Understanding Einstein Discovery Stories in Einstein AnalyticS

Einstein Discovery is known for its capability of bringing the power of analytics, machine learning, and statistical analysis to help businesses get important insights from their data quickly. But hey, that sounds like a job that a data scientist should do. While data scientists can bring the solutions to these tasks, it’s also important to remember that not all companies have a dedicated data scientist. In case your company does have one, the next question would be, what are the chances that your data scientist is preoccupied with other projects while you have a large amount of data that you need to analyze in a short amount of time? 

 

Tableau CRM flying

 

That’s when Einstein Discovery kicks in. Creating a Story in Einstein Discovery allows a quick intelligent experience for business users by bringing visualization capabilities as well as finding significant patterns and trends through statistical testing. In other words, it’s helping you to understand complex relationships between the variables and KPIs.

To help with that, Einstein Discovery divides the analysis into three sections, allowing you to capture the critical information related to:

  • What happened

  • Why it happened

  • What could happen next

Note that Einstein Discovery not only analyzes Salesforce data, but also data from external systems and spreadsheets. For the sake of data consistency, here I am going to use this Sample Superstore data.

  1. Upload the Sample Superstore data into Salesforce. If you’re not familiar with uploading data into Salesforce, check this trail to learn more about it.

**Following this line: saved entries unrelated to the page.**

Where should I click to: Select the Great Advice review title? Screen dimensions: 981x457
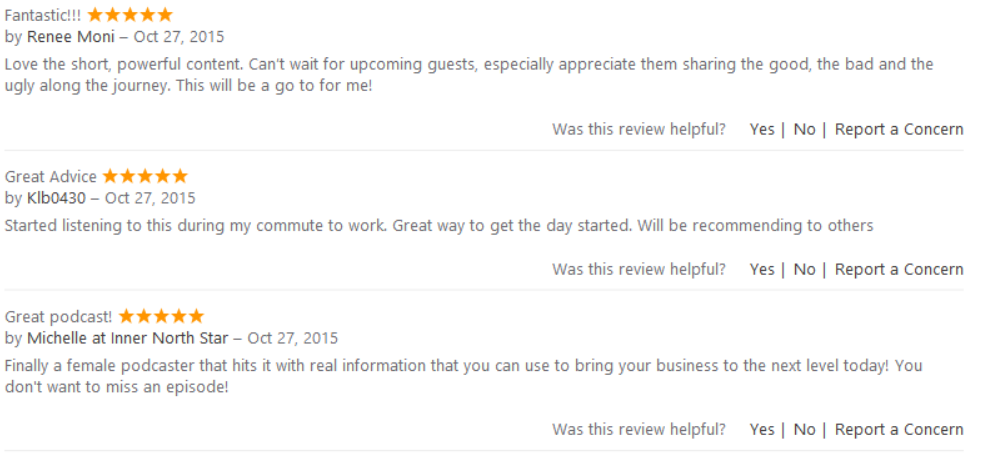(x=51, y=177)
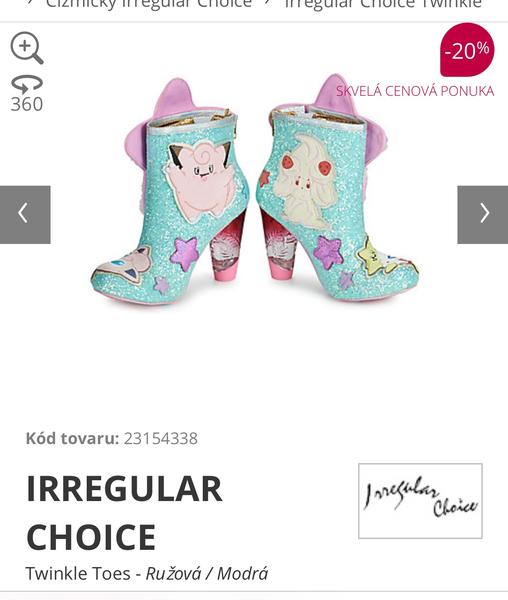This screenshot has width=508, height=600.
Task: Click the Twinkle Toes product name
Action: 78,573
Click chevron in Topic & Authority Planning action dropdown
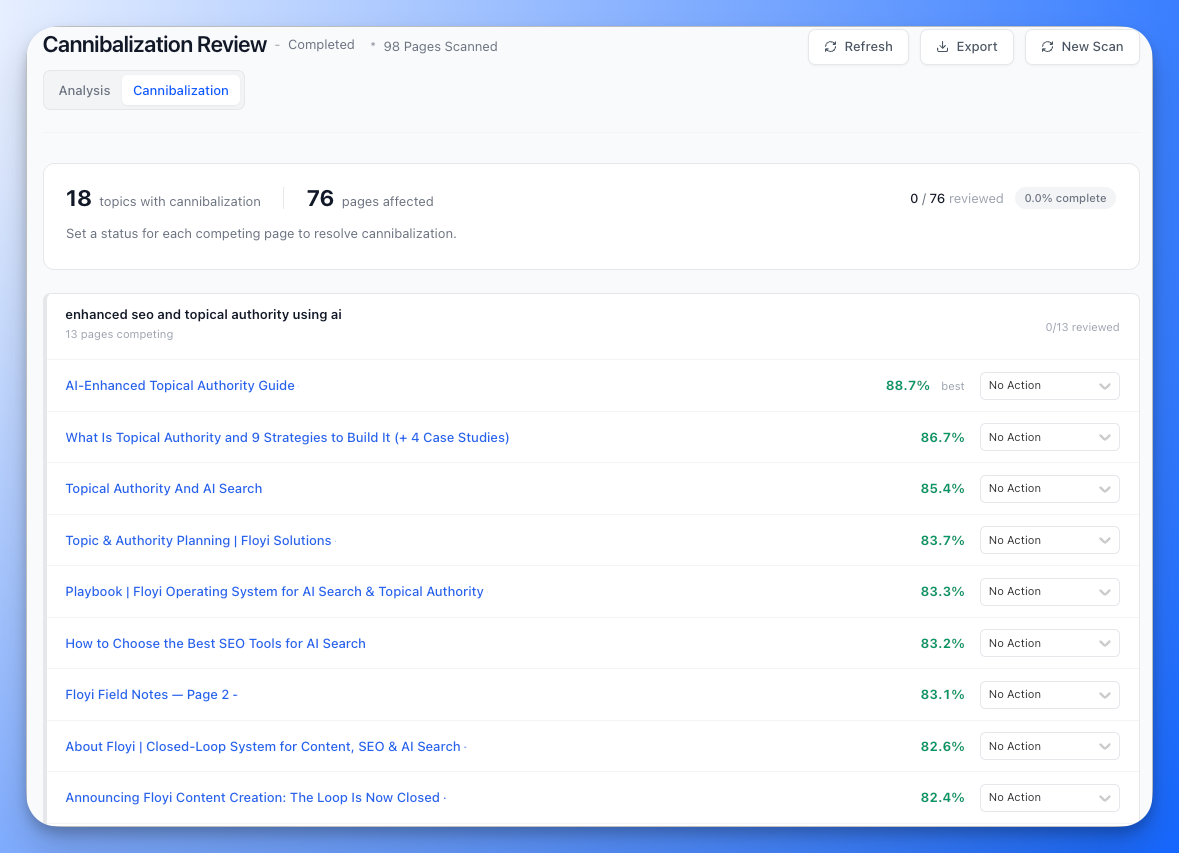Screen dimensions: 1179x853 point(1104,541)
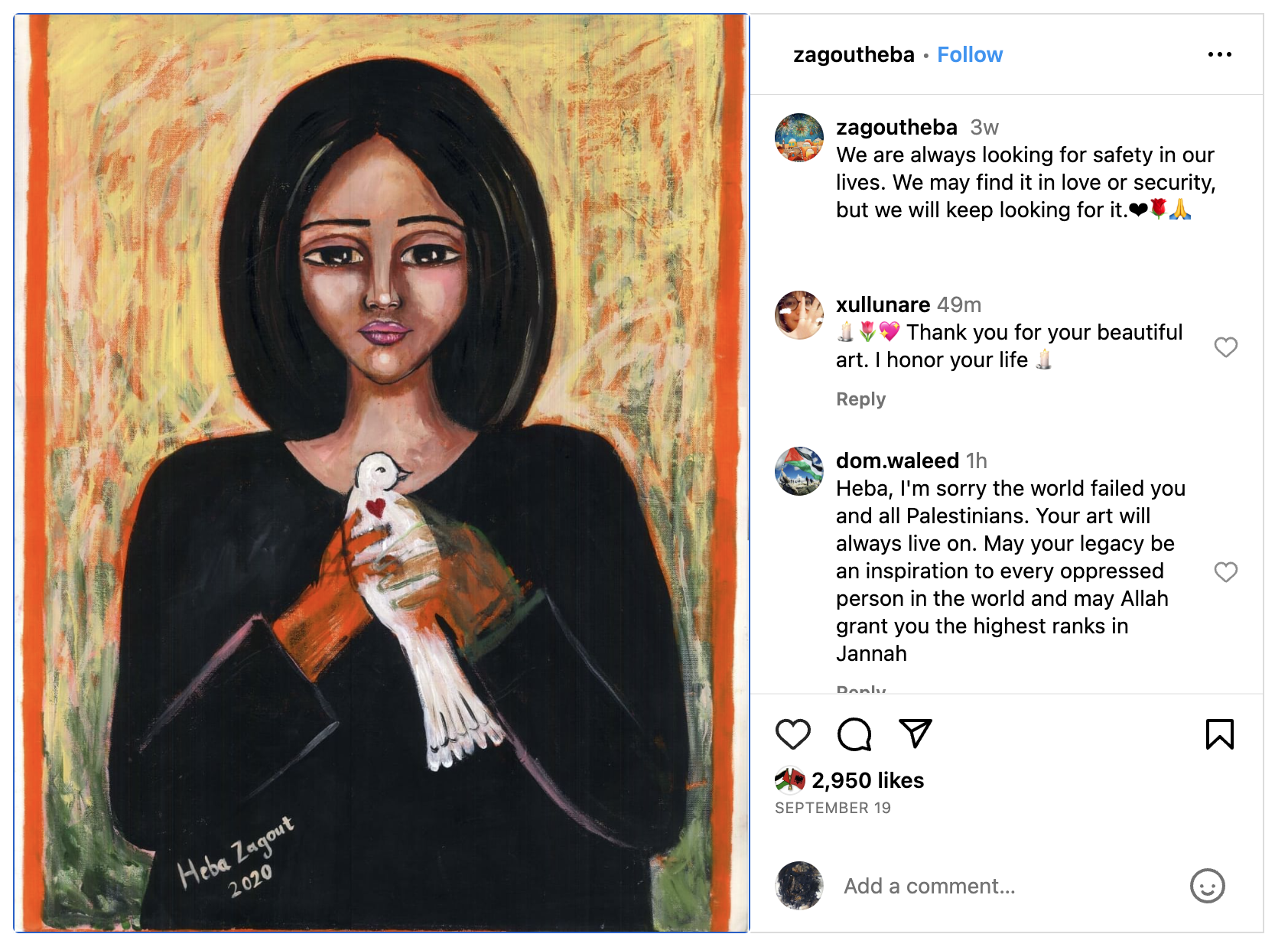This screenshot has height=947, width=1288.
Task: Like xullunare's comment
Action: pyautogui.click(x=1225, y=347)
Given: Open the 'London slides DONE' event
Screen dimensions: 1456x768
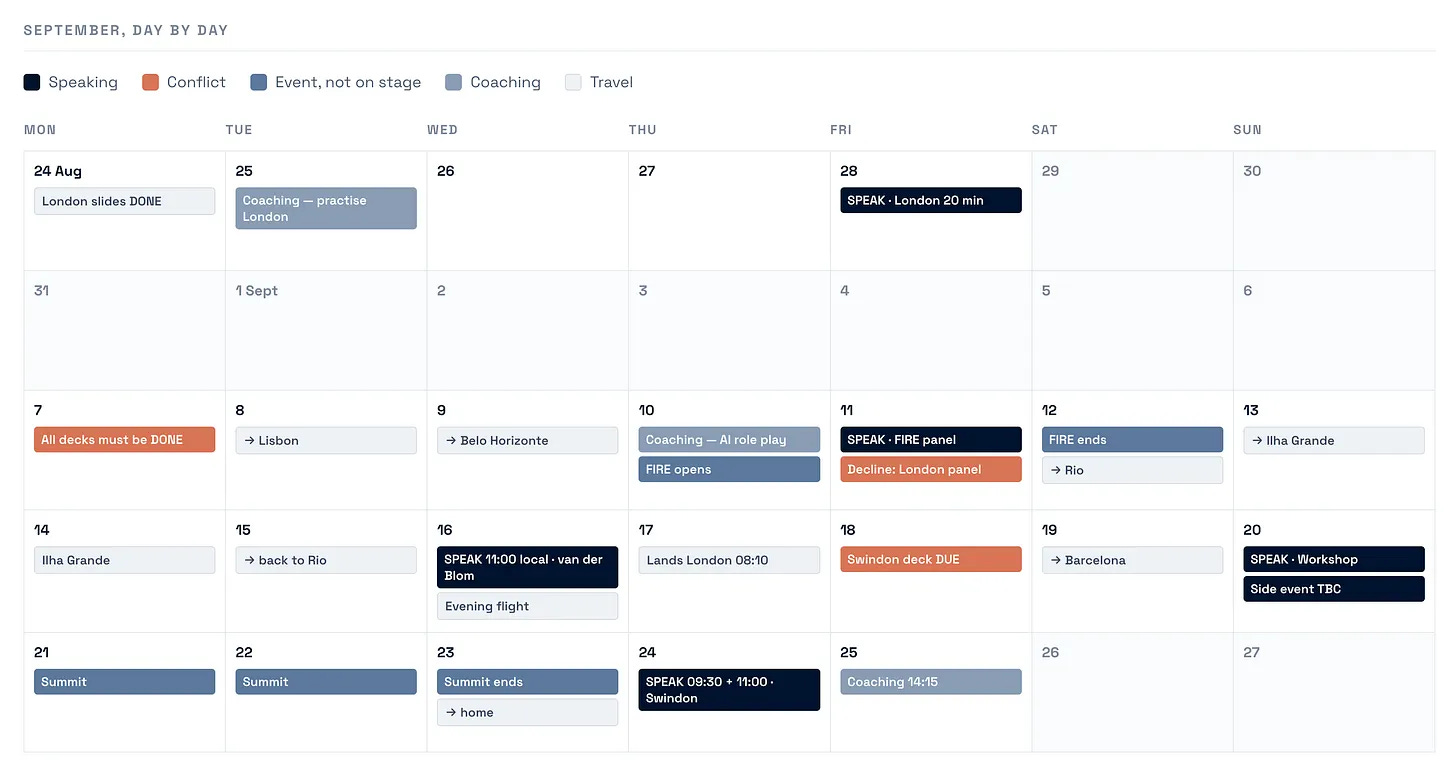Looking at the screenshot, I should 125,201.
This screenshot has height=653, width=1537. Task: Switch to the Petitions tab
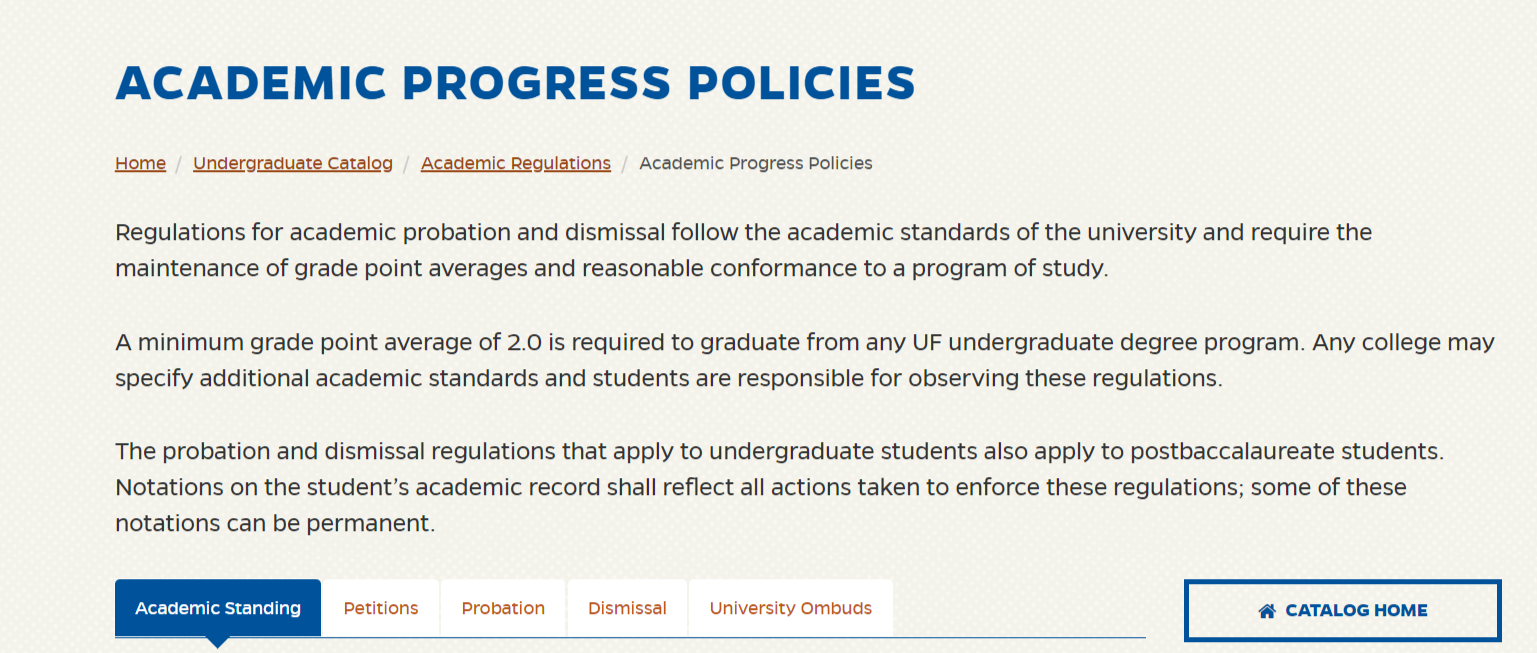pos(381,608)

  2. Create a Story using the uploaded dataset and choose the variables that you want to include in the analysis. You can choose up to 50 columns to be included. However, since we have several variables that are related to each other (City, Postal Code, Country, Region), I decided to focus on one, State.. Another important thing is to make sure that one column does not contain more than 100 distinct values because Einstein Discovery won’t be able to show you more than 100 bars as they’d be very thin. Because of this variables with too many distinct values such as City and Postal Code are excluded. Additionally, since Country only has 1 value in our dataset, which is the United States, this information is not very relevant to us. While Region might be too broad for our analysis. The same goes for Category and Sub-Category. State and Sub-Category are the appropriate ones to be included this time.
    Trailhead steps in a GIF

  3. Once it’s done preparing the story, Einstein Discovery shows you the insights it found from our dataset. Now we are ready to dig deeper into the Story insights.

WHAT HAPPENED


This will give us the results of Einstein’s descriptive insights according to what occurred in the past, which contributed to the story's outcome variable, in this case “Sales”. you can choose any outcome variables that you’d like to analyze. For instance, in case you care more about maximizing the Quantity or Profit, or aiming to decrease the Discount, you may then choose the corresponding variable for your analysis. Here, we are going to use “Maximize Sales” as our objective.

 

First-Order Analysis

First-order analysis

 

What: The first result you’ll see is a bar-chart with an average line sorted by frequency, color legends (blue bars representing a Significant bar and grey otherwise), and some explanatory text on the left. This bar-chart represents a variable with the most statistically significant insight and the highest R2 value in our dataset, which turns out to be Sub-Category. Showing that:

  1. Sub-Category explains 19,9% of the variation in Sales. With this R-squared value, the proportion of the variance in the response variable (Sales) is explained by the predictor (Sub-Category).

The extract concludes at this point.